Unfortunately meetings with the school became difficult. At the initial meeting with the school we discovered that two incidents had preceded the onset of my son’s mental health problems – firstly conflict with another peer that led to the class teacher taking disciplinary action.  Unfortunately, as my son has difficulties in communicating and understanding other people he often gets into verbal conflict.  Discipline can cause him further distress particularly if he doesn’t understand what he did wrong in the first place and why he is being disciplined.  I’m not against my son being disciplined if he has done something wrong but I did wonder whether the school had handled it well.

Secondly, the weekend he became unwell with what we thought was a tummy upset was the weekend preceding mock SATS tests, a week of rehearsal and practice before the real thing the coming summer. My 10 year old son was then in year 6 which is the year when British school children sit their SATS (a form of testing) before progressing onto secondary education in year 7.  I feel doing SATS is stressful for any child but for someone with anxiety issues and learning difficulties who needed academic support, even more so.  And for my son there is no difference between practice SATS and the real SATS – they are both tests which cause him great stress and anxiety.

Having learnt about these two incidents,  it didn’t surprise me that my son couldn’t cope any longer with school as I knew these issues would be very difficult for him to deal with.  But what annoyed me most was the attitude of the school who implied that it was the recent death of one of our guinea pigs that tipped my son over the edge.  I didn’t want to get into a blame-game but I really didn’t accept the guinea pig thesis as the main reason for my son’s school refusal.  We told her, as politely as we could, that we thought that our son’s crisis was also the result of stress and anxiety that my son  was experiencing in school which was getting worse as he became older and more self-aware.

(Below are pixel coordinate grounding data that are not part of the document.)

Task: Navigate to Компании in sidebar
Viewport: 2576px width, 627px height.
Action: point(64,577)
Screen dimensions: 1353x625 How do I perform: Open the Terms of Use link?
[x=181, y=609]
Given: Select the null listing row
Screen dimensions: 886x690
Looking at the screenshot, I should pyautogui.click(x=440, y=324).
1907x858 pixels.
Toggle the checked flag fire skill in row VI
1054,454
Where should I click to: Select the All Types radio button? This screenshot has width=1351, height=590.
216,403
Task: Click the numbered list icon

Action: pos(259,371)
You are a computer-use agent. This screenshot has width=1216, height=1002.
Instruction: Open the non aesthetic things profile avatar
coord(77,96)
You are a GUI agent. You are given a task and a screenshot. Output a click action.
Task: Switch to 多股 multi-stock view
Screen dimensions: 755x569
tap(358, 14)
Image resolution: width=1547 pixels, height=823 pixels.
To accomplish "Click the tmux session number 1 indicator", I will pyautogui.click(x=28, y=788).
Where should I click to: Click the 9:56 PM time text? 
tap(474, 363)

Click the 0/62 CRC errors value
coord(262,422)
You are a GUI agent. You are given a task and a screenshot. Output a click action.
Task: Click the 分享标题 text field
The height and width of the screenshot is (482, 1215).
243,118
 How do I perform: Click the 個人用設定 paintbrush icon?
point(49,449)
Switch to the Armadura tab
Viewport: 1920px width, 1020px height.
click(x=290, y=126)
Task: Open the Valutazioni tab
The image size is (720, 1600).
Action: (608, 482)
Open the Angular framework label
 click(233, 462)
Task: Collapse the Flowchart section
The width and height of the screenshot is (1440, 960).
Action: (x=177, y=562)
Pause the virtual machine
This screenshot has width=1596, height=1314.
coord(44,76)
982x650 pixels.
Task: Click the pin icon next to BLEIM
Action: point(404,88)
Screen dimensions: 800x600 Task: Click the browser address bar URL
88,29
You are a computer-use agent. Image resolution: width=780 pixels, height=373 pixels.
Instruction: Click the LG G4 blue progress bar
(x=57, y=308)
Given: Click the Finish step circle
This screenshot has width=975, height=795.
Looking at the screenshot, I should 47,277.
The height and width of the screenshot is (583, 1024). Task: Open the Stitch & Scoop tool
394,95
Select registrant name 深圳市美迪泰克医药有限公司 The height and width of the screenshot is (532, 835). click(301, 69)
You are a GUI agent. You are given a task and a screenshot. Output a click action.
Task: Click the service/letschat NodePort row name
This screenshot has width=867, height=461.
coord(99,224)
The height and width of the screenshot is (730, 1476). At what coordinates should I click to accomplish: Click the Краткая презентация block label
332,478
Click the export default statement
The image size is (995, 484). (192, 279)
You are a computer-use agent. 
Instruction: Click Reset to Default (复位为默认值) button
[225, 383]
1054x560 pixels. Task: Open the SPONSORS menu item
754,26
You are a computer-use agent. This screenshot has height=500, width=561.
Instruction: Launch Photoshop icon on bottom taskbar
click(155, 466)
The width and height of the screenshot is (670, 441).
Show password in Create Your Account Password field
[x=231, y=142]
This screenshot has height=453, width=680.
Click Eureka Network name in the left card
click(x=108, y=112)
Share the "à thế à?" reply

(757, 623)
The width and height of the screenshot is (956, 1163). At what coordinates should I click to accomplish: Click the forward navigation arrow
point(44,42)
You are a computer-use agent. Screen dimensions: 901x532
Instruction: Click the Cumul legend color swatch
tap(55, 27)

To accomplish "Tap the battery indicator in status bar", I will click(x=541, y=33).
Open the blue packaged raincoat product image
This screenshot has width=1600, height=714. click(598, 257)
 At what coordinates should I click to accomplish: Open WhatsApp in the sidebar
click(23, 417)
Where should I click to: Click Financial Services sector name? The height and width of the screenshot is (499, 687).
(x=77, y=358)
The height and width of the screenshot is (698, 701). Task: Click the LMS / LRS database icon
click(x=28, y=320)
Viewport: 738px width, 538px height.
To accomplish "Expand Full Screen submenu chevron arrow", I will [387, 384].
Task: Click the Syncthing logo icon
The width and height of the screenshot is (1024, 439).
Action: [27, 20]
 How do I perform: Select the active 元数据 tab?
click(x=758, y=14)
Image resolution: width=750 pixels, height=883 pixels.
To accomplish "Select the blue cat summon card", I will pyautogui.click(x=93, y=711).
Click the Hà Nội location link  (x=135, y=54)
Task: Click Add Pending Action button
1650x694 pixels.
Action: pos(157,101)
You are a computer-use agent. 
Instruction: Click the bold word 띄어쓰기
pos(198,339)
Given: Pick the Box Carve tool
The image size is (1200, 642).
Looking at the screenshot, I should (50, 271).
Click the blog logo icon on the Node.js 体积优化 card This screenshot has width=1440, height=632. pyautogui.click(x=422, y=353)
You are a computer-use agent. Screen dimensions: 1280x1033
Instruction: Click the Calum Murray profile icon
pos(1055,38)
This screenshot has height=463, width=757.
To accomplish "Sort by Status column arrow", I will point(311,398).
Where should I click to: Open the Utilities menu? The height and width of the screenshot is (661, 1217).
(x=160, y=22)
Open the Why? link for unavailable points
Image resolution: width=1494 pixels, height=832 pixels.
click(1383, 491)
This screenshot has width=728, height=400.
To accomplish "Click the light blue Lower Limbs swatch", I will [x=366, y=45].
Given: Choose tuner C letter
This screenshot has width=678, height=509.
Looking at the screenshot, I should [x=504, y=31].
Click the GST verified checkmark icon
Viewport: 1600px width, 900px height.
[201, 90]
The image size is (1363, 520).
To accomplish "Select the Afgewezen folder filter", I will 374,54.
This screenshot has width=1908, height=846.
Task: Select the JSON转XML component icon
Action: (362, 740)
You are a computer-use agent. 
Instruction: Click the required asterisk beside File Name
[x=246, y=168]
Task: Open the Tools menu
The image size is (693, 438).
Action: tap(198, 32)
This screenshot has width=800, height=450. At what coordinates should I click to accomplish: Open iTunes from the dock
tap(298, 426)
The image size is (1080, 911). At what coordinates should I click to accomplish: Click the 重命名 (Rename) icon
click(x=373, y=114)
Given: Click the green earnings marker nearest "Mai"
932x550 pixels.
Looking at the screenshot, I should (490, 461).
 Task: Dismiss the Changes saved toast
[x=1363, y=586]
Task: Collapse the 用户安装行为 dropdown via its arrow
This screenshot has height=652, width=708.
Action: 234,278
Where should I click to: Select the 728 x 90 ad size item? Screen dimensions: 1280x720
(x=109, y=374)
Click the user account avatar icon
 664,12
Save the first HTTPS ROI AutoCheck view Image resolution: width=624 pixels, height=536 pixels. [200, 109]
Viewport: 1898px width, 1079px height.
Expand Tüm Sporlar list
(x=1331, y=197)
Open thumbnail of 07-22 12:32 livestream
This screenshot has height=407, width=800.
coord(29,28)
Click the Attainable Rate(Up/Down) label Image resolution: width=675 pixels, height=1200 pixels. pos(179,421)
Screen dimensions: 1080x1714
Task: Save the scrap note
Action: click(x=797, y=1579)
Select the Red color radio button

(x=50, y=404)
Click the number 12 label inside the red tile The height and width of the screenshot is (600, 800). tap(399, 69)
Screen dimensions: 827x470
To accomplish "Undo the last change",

If that meeting wasn’t tricky enough, then the following meeting about statementing was even more conflictual.  For this meeting the SENCO brought in an education officer from the local council who informed us that my son’s levels of intelligence were not low enough to require a statement.  She showed no consideration to my son’s autism and other difficulties.  To make it worse, the education officer then used local government speak and pointed out that there was already funding in the school to support him.  Really?  I saw no evidence that sufficient funding was being used to support my son because for years my son had to tolerate inconsistent academic support and no social or emotional support at all.  Not surprisingly, my son was unable to fully participate in the school curriculum or out of school activities and school trips.

I reacted badly and blurted out that did she have any understanding of what my son was going through, of what we were going through, what it was like to deal with challenging behaviour, what it was like not to have a social life or holidays?  She just sat there stony faced and silent as did all the other people who were attending that meeting and I realised that my emotional outburst was not the way to push for my son’s rights.  I changed my approach after that. Nevertheless the education officer agreed to bring in an educational psychologist and home tuition services and somehow through this very fraught meeting we had also managed to get the school to agree to our request for an assessment.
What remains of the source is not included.